* Problem requirements:
From the line containing "The height and width of the screenshot is (772, 1568)." down to the last line of the entries, print each line exactly and leave the pictures out.

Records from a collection
Start of Block
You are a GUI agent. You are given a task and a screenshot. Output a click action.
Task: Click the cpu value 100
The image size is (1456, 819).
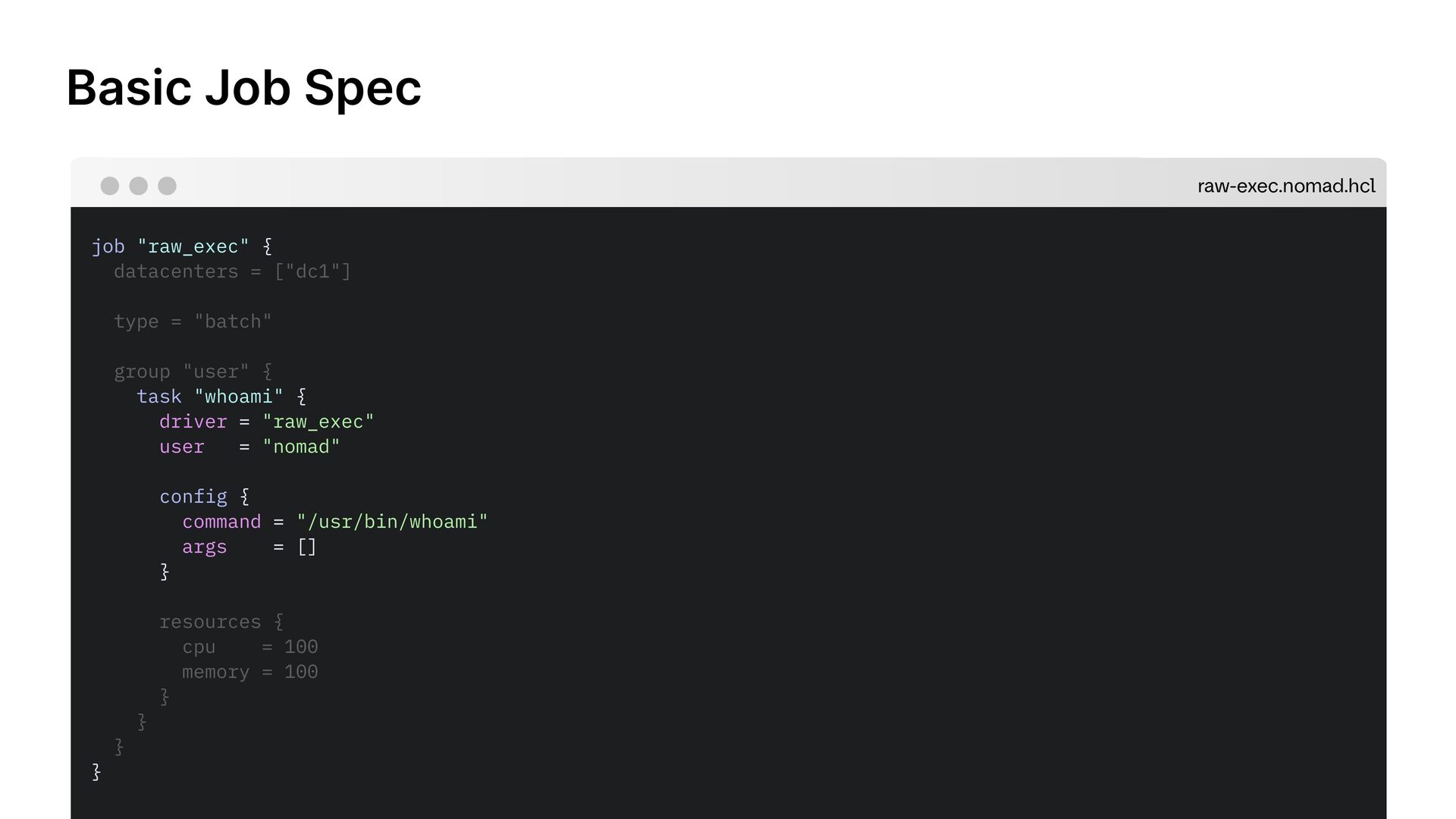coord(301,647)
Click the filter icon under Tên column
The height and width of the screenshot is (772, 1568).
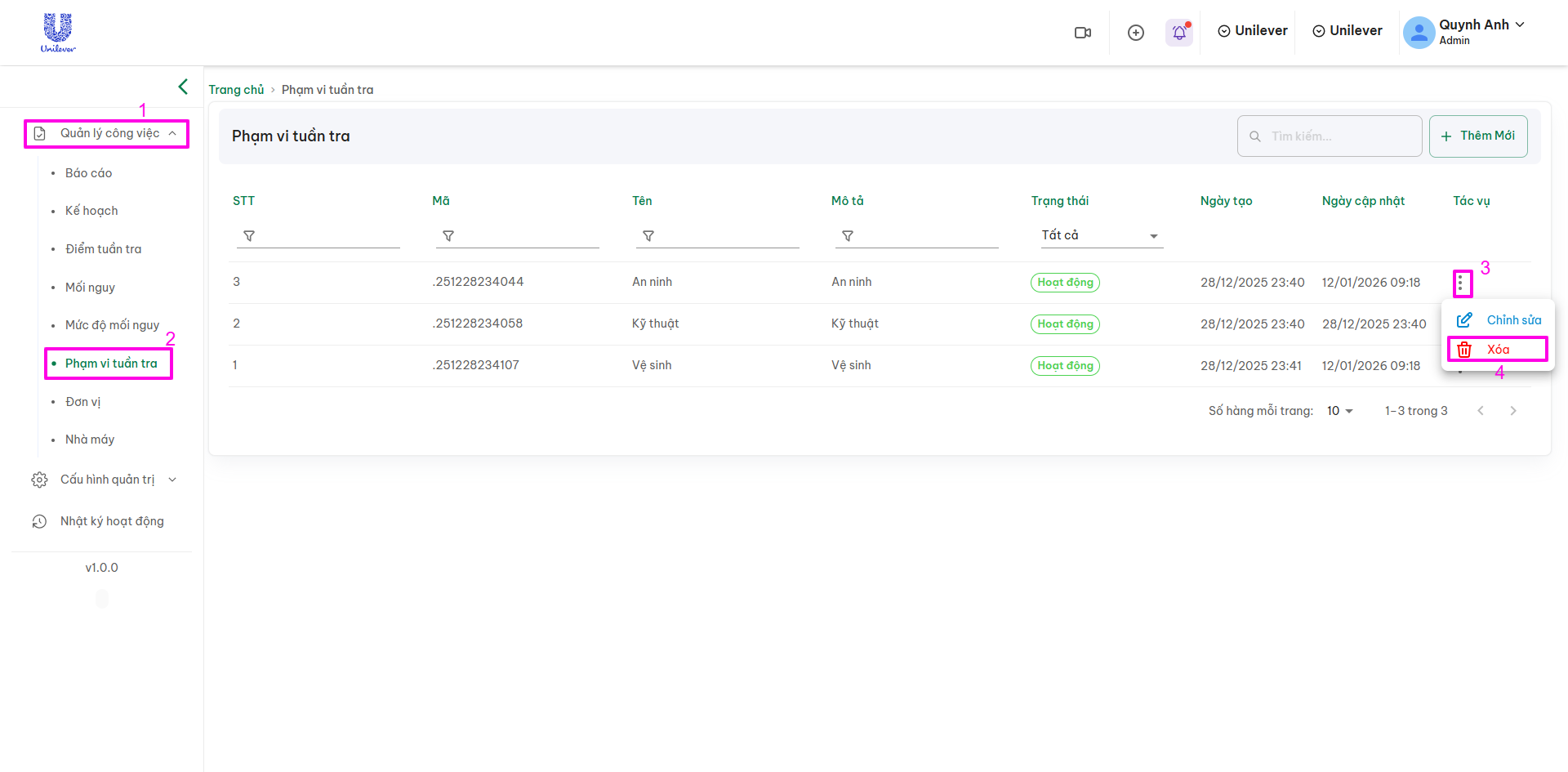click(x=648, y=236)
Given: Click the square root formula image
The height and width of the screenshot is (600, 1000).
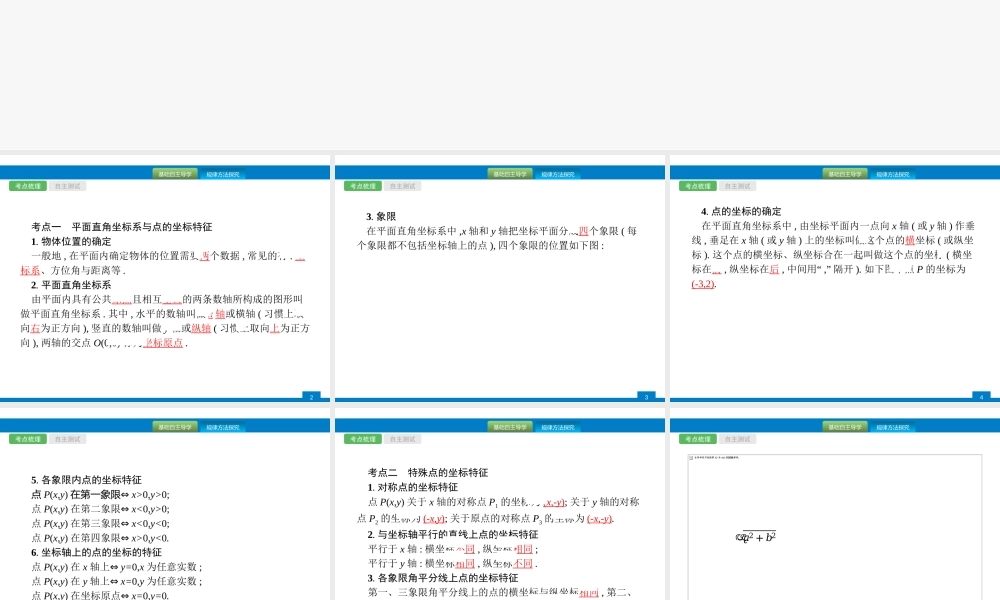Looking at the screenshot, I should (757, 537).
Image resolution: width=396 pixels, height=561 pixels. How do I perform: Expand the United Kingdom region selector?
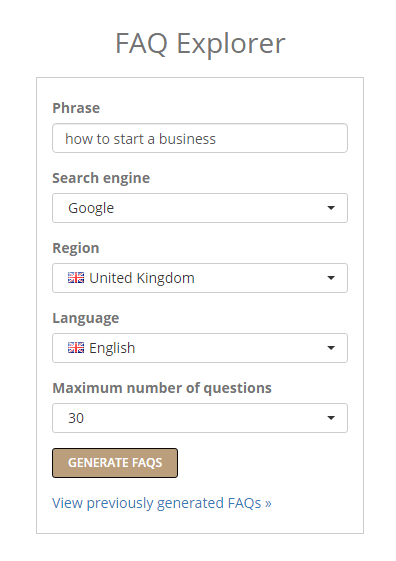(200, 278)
End of Block
* Result of this exercise:
The height and width of the screenshot is (772, 1568).
click(x=648, y=236)
Given: Click the square root formula image
The height and width of the screenshot is (600, 1000).
Looking at the screenshot, I should (757, 537).
Image resolution: width=396 pixels, height=561 pixels. How do I perform: Expand the United Kingdom region selector?
(200, 278)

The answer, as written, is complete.